Some Progress, Some Thoughts

FAFO on GitHub

In your absence, I made a simple but significant change. I had an interesting idea. And an important observation. And more.

Hello, friends!

This morning, we’ll talk about membership conditions, relations, as in relational database not cousins, and an idea about limitations. Then I’ll ask about usage.

Membership

Yesterday, after getting the XFlatFile to iterate properly, we stalled implementing __contains__, the method that determines whether a given element-scope pair is in the set. We had a failing test. Later in the day, after finishing the article, I came back and did a little work, with some success, including what I think is a small but important change.

Here’s the test that we didn’t get running yesterday, and a new one:

    def test_ff_contains(self):
        path = '~/Desktop/job_db'
        fields = XFlat.fields(('last', 12, 'first', 12, 'job', 12, 'pay', 8))
        ff = XFlatFile(path, fields)
        flat_set = XSet(ff)
        flat_iter = iter(flat_set)
        flat_rec, index = next(flat_iter)
        assert flat_rec.includes('jeffries', 'last')
        assert flat_set.includes(flat_rec, index)

    def test_ff_select(self):
        def sel(person, s):
            return (person.includes('iam', 'last') and
                    person.includes('taylor', 'first') and
                    person.includes('serf', 'job'))

        path = '~/Desktop/job_db'
        fields = XFlat.fields(('last', 12, 'first', 12, 'job', 12, 'pay', 8))
        ff = XFlatFile(path, fields)
        flat_set = XSet(ff)
        result = flat_set.select(sel)
        count = 0
        for person, s in result:
            count += 1
        assert count == 4

The first test was never correctly written yesterday. The last assertion always had flat_set instead of flat_rec so it could never have passed. I don’t think it would have passed had it been correct, at that time, because of the handling of __contains__.

We also have that second test, which happens to read the entire 1000 record set and return four records from near the end. That test makes me confident that the XFlatFile is in good shape.

The key change was this. The XSet.includes method used to say this:

    def includes(self, element, scope) -> bool:
        if scope is None:
            scope = self.null
        return (element, scope) in self.implementation

This deferred containment to the implementation, and required every implementation to implement __contains__. That requirement is currently reflected in the abstract class XImplementation. We’re about to change that requirement.

The new implementation of XSet.includes:

    def includes(self, element, scope) -> bool:
        if scope is None:
            scope = self.null
        return any(e == element and s == scope for e, s in self)

The good news is that this will work for any set that can iterate its elements and scopes, and, of course, they all can. The bad news is that it is an exhaustive search of the set, up to the point where it finds the element and scope.

As soon as this change was in place, the corrected test worked, and all our other tests continued to work. There is an important formal reason why that has to be the case: the formulation above is one phrasing of the mathematical definition of includes, so, given that our sets are valid implementations, it must work, and if it doesn’t work, our sets are not yet correctly implementing set theory.

In the particular case of XFlatFile, our _contains__ method, if we required it, would essentially replicate the one we now have in includes, and that one is able to handle any set, not just one type. My deferral to the implementation was a premature optimization, and not a wise one, because most sets we create will not likely have a fast way of checking membership. Some may, and if and when we ever implement such a set, we’ll see about making this includes more clever.

Supplied data:
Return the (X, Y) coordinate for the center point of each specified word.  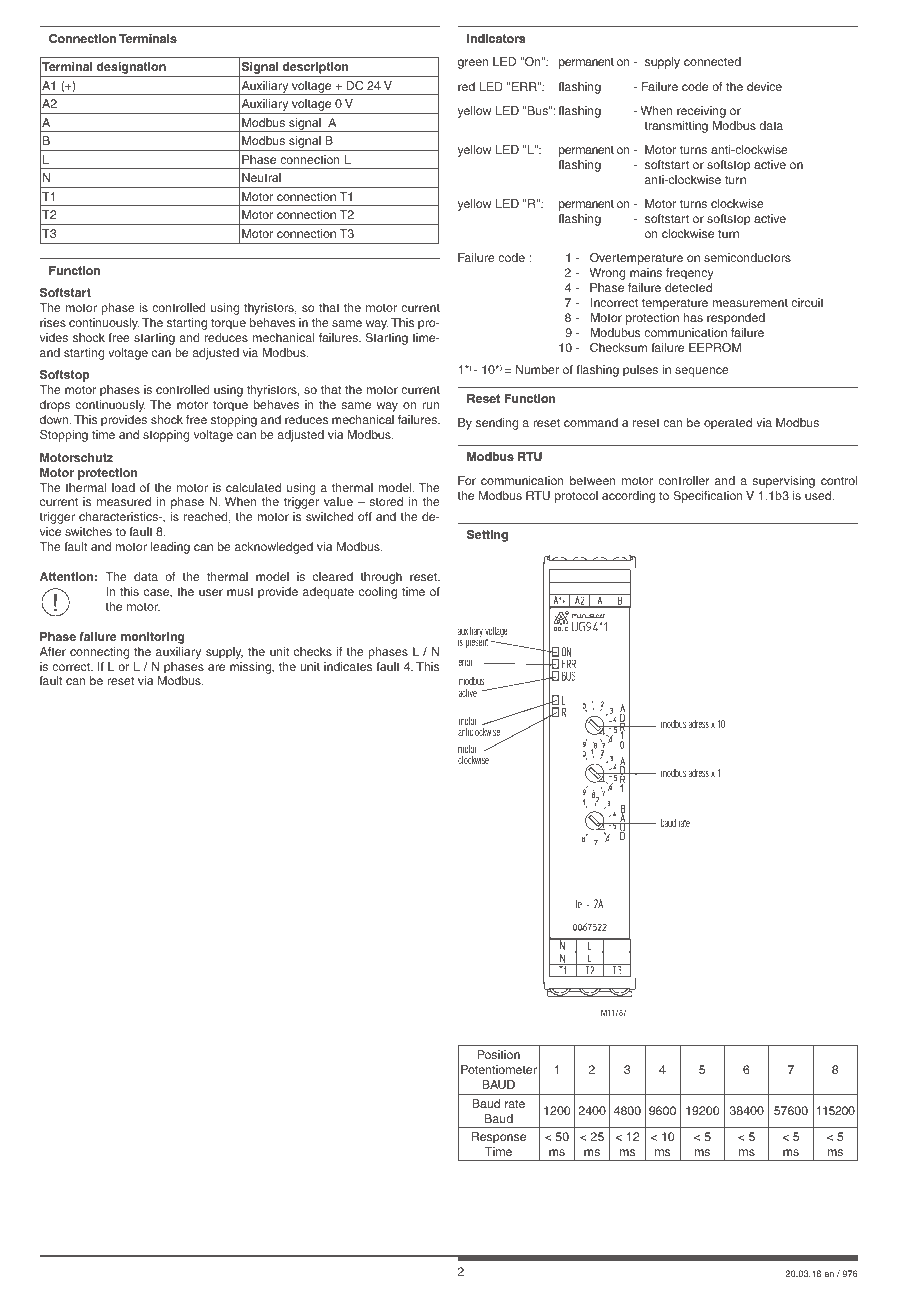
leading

---

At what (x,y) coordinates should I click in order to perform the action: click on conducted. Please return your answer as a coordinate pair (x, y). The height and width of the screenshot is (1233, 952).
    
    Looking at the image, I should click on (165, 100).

What you should do: In the article on set membership, what mistake in the first test meant it could never have passed?

Response: Its last assertion used flat_set instead of flat_rec.